- BRIEF
Rewrite the stretch of the school environment text from "5. Get your" through "Tree Day event.", putting "saplings" in place of "seedlings".

Seven ways to improve your school's environmental footprint

Want to reduce your school’s environmental impact and set a good example for your students? There are lots of ways your school can show how much it cares about the future of its students through positive environmental actions, big and small.

Here are some ideas to get you started.

1. Teach your students about recycling

Educating kids on how to recycle and the importance of getting it right can have big knock-on effects. You could be creating little waste warriors who will take that knowledge into adulthood as well as their homes, passing on what they’ve learned at school to their families. Planet Ark has developed curriculum-aligned lesson plans with Cool Australia (from early learning through to Year 10) to help educators bring these important topics into the classroom.

Take a look at our lesson plans and resources, including activities, games, arts and crafts guides and more. And put National Recycling Week (8–14 November 2021) in your calendar so you don’t miss it!

2. Switch to renewable energy

Imagine turning your school into a clean energy power station! A rooftop solar installation could power your school through the day and create a new revenue stream during the school holidays by selling clean energy to your community. Our partner, Planet Ark Power, is helping schools make the transition to renewable energy with rooftop solar. 

Learn about other schools who have made the switch and apply for a free energy analysis to get started. 

3. Set up recycling collection points 

While used printer cartridges and old mobile phones are technically recyclable, they can’t be put in kerbside recycling bins because Australia lacks the infrastructure to recycle them. Thankfully, special recycling programs have been created to make sure they don’t end up in landfill. Your school can make sure the valuable materials in these products are given new life by becoming a recycling collection point, reducing your school’s waste and providing families with an easy drop-off point for their e-waste (when COVID-19 restrictions ease).

Learn more about how your school can get free recycling boxes for used printer cartridges through Cartridges 4 Planet Ark and old mobile phones through MobileMuster.

4. Use recycled copy paper

Making the switch to Australian-made copy paper that is made with at least 50% recycled content is a great way to reduce your school’s carbon footprint. It also helps divert paper waste from landfill, supports local recycling industries, provides more green jobs and saves virgin resources by keeping materials in circulation for as long as possible. Learn more about the benefits of switching to Australian-made recycled paper

Planet Ark Paper Unwrapped is now available to schools for purchase. It ticks all of your environmental boxes! Planet Ark has reduced the product’s packaging by removing the ream wrappers, which means there is less waste. It’s also made from 100% recycled paper and is certified by the Forest Stewardship Council. Learn more and find stockists for Planet Ark Paper Unwrapped

5. Get your hands dirty on Schools Tree Day

Whether you’re planting trees or seedlings on your school grounds or in your community, providing education on nature care or just spending time in nature, Schools Tree Day (Friday, 30 July 2021) is a great way to teach children about the many benefits of trees and why it’s so important to care for our natural environment.

Do you have an environmental project in mind? Your school can apply for a grant through The Seedling Bank to support the project. Applications for grants can be made when registering your Schools Tree Day event.

- PROVIDED DATA
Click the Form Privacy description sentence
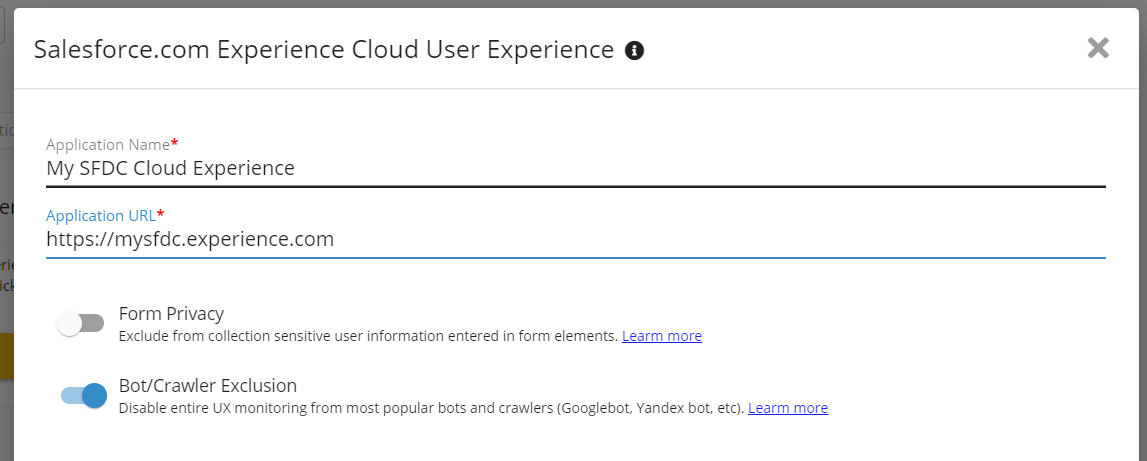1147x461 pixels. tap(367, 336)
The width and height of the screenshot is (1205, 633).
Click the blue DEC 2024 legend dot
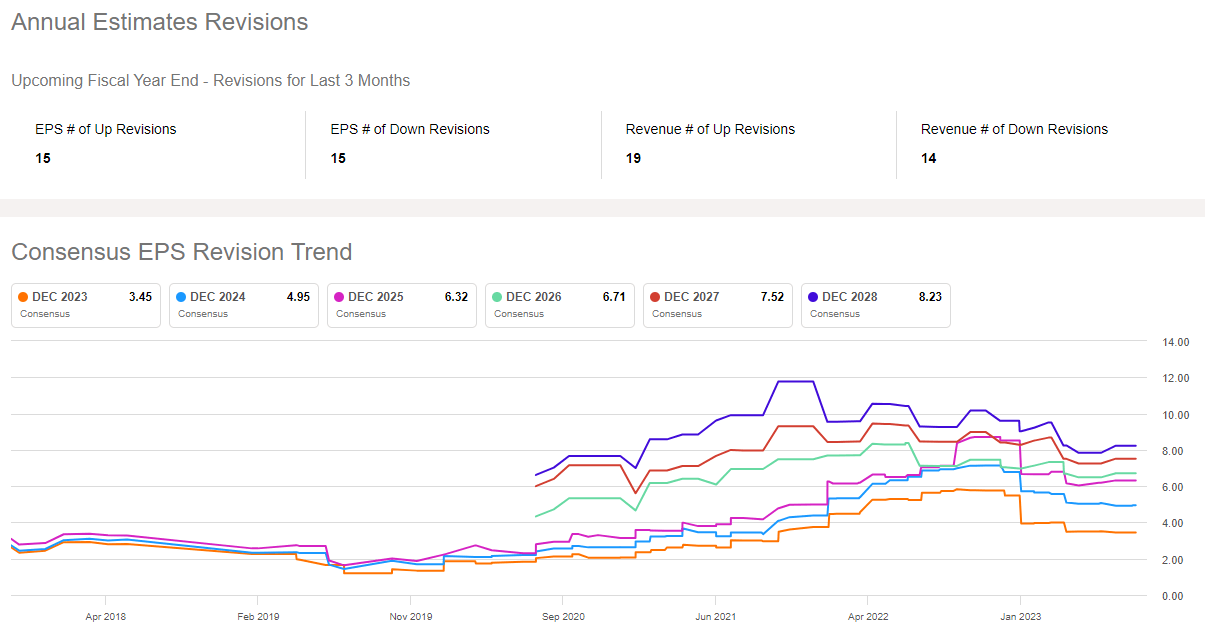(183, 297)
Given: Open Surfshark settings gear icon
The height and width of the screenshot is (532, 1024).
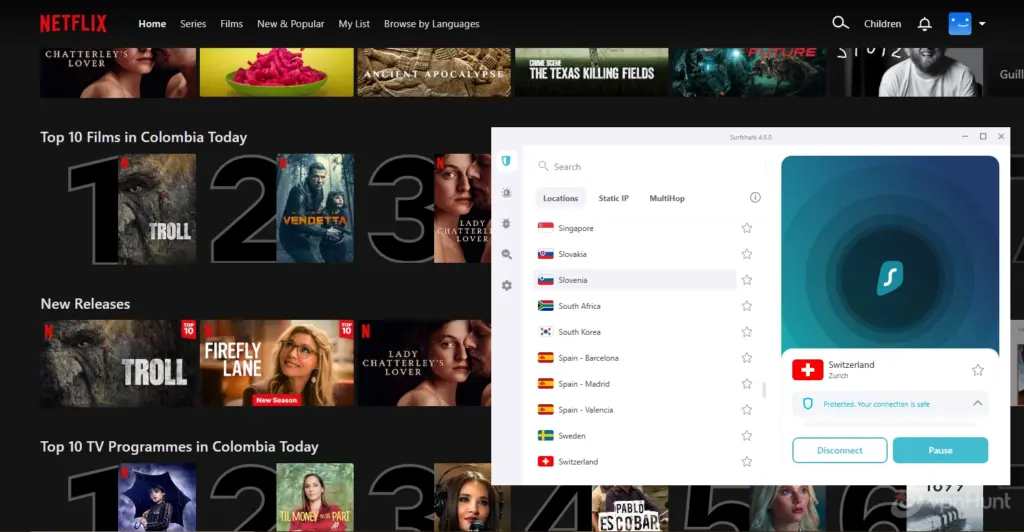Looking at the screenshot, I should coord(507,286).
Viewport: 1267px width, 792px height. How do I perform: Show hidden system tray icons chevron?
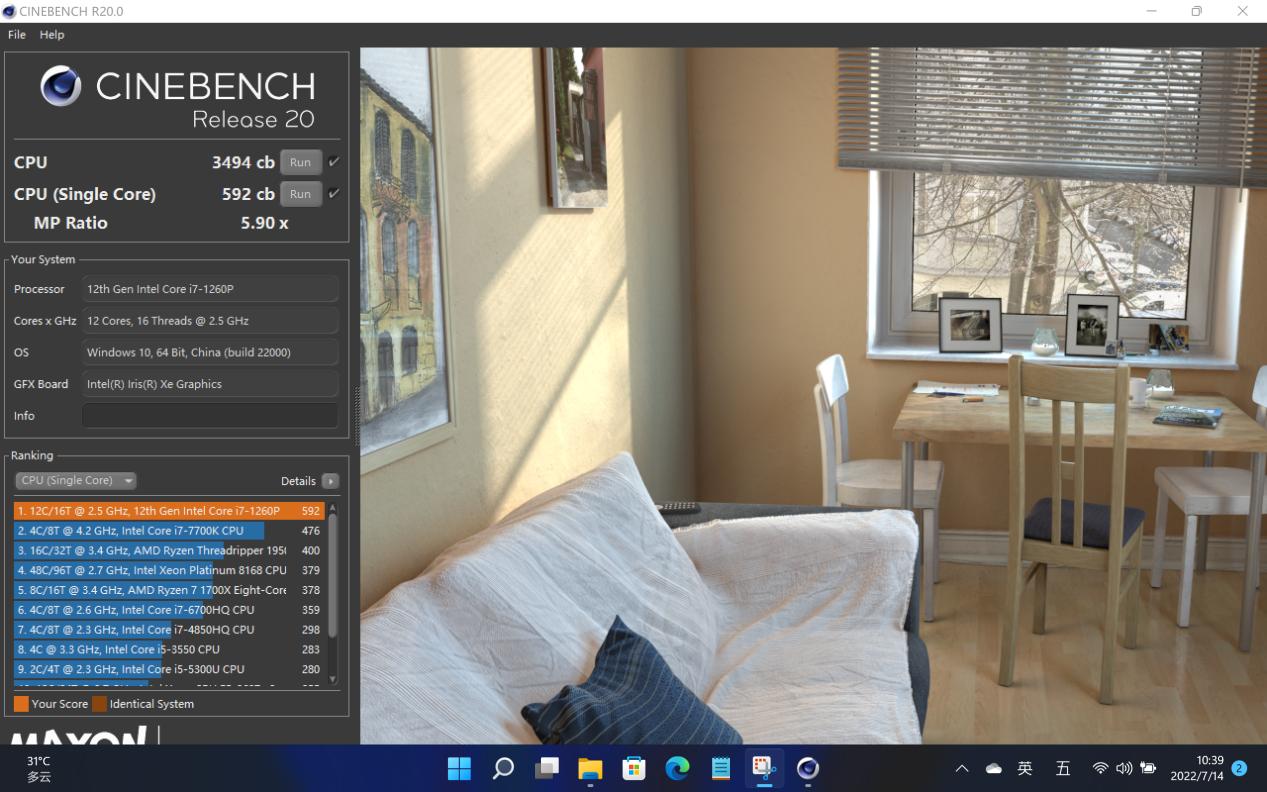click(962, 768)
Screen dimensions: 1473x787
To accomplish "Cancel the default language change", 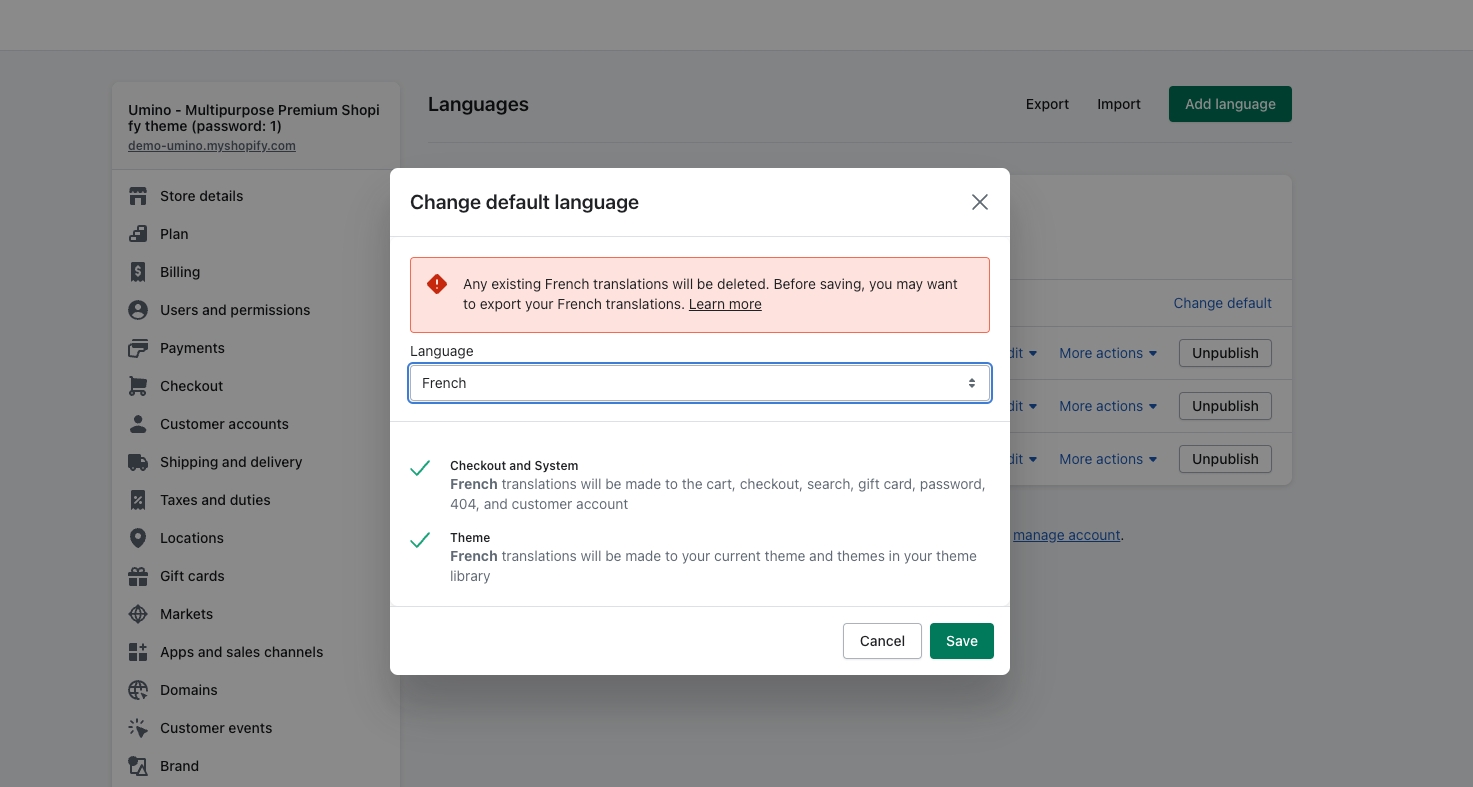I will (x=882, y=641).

- REPLY TO THE TASK
5. Get your hands dirty on Schools Tree Day

Whether you’re planting trees or saplings on your school grounds or in your community, providing education on nature care or just spending time in nature, Schools Tree Day (Friday, 30 July 2021) is a great way to teach children about the many benefits of trees and why it’s so important to care for our natural environment.

Do you have an environmental project in mind? Your school can apply for a grant through The Seedling Bank to support the project. Applications for grants can be made when registering your Schools Tree Day event.